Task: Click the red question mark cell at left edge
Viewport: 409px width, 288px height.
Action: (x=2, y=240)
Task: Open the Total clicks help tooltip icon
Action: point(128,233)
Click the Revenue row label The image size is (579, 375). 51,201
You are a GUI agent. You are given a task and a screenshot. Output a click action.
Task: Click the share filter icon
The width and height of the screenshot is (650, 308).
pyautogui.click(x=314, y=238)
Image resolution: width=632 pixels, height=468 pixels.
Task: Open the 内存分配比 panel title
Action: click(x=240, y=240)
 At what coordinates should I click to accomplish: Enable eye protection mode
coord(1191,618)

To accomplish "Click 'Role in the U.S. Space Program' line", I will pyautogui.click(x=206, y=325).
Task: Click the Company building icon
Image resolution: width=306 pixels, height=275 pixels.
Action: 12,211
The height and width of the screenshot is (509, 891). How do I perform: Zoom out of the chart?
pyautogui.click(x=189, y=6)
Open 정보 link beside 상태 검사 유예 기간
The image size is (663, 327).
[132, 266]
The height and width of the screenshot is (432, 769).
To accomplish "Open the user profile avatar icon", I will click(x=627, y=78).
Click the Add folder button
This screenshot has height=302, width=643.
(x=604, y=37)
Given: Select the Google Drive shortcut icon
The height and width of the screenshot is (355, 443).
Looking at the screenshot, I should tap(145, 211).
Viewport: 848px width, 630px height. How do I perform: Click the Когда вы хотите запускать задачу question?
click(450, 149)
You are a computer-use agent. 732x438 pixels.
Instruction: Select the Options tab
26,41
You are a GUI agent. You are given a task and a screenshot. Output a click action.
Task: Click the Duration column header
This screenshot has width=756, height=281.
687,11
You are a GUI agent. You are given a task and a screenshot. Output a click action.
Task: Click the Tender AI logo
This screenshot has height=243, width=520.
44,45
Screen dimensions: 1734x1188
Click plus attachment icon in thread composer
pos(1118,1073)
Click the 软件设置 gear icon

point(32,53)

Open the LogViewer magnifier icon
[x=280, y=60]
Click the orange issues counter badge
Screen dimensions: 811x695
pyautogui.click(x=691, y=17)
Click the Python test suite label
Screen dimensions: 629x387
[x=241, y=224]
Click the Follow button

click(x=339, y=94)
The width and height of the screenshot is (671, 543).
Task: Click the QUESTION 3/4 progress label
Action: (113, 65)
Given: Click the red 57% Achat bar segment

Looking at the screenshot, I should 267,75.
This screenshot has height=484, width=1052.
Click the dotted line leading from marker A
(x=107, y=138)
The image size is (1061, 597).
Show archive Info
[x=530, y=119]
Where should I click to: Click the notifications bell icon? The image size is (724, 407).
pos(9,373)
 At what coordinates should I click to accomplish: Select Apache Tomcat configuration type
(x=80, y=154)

● ● ●

**About this task:** Now write the data shown above out again, word for word.

**Result of this exercise:**
Task: Click the red question mark cell at left edge
Viewport: 409px width, 288px height.
Action: (x=2, y=240)
Task: Open the Total clicks help tooltip icon
Action: point(128,233)
Click the Revenue row label The image size is (579, 375). 51,201
You are a GUI agent. You are given a task and a screenshot. Output a click action.
Task: Click the share filter icon
The width and height of the screenshot is (650, 308).
pyautogui.click(x=314, y=238)
Image resolution: width=632 pixels, height=468 pixels.
Task: Open the 内存分配比 panel title
Action: click(x=240, y=240)
 At what coordinates should I click to accomplish: Enable eye protection mode
coord(1191,618)

To accomplish "Click 'Role in the U.S. Space Program' line", I will pyautogui.click(x=206, y=325).
Task: Click the Company building icon
Image resolution: width=306 pixels, height=275 pixels.
Action: 12,211
The height and width of the screenshot is (509, 891). How do I perform: Zoom out of the chart?
pyautogui.click(x=189, y=6)
Open 정보 link beside 상태 검사 유예 기간
The image size is (663, 327).
[132, 266]
The height and width of the screenshot is (432, 769).
To accomplish "Open the user profile avatar icon", I will click(x=627, y=78).
Click the Add folder button
This screenshot has height=302, width=643.
(x=604, y=37)
Given: Select the Google Drive shortcut icon
The height and width of the screenshot is (355, 443).
Looking at the screenshot, I should tap(145, 211).
Viewport: 848px width, 630px height. How do I perform: Click the Когда вы хотите запускать задачу question?
click(450, 149)
You are a computer-use agent. 732x438 pixels.
Instruction: Select the Options tab
26,41
You are a GUI agent. You are given a task and a screenshot. Output a click action.
Task: Click the Duration column header
This screenshot has width=756, height=281.
687,11
You are a GUI agent. You are given a task and a screenshot. Output a click action.
Task: Click the Tender AI logo
This screenshot has height=243, width=520.
44,45
Screen dimensions: 1734x1188
Click plus attachment icon in thread composer
pos(1118,1073)
Click the 软件设置 gear icon

point(32,53)

Open the LogViewer magnifier icon
[x=280, y=60]
Click the orange issues counter badge
Screen dimensions: 811x695
pyautogui.click(x=691, y=17)
Click the Python test suite label
Screen dimensions: 629x387
[x=241, y=224]
Click the Follow button

click(x=339, y=94)
The width and height of the screenshot is (671, 543).
Task: Click the QUESTION 3/4 progress label
Action: (113, 65)
Given: Click the red 57% Achat bar segment

Looking at the screenshot, I should 267,75.
This screenshot has height=484, width=1052.
Click the dotted line leading from marker A
(x=107, y=138)
The image size is (1061, 597).
Show archive Info
[x=530, y=119]
Where should I click to: Click the notifications bell icon? The image size is (724, 407).
pos(9,373)
 At what coordinates should I click to accomplish: Select Apache Tomcat configuration type
(x=80, y=154)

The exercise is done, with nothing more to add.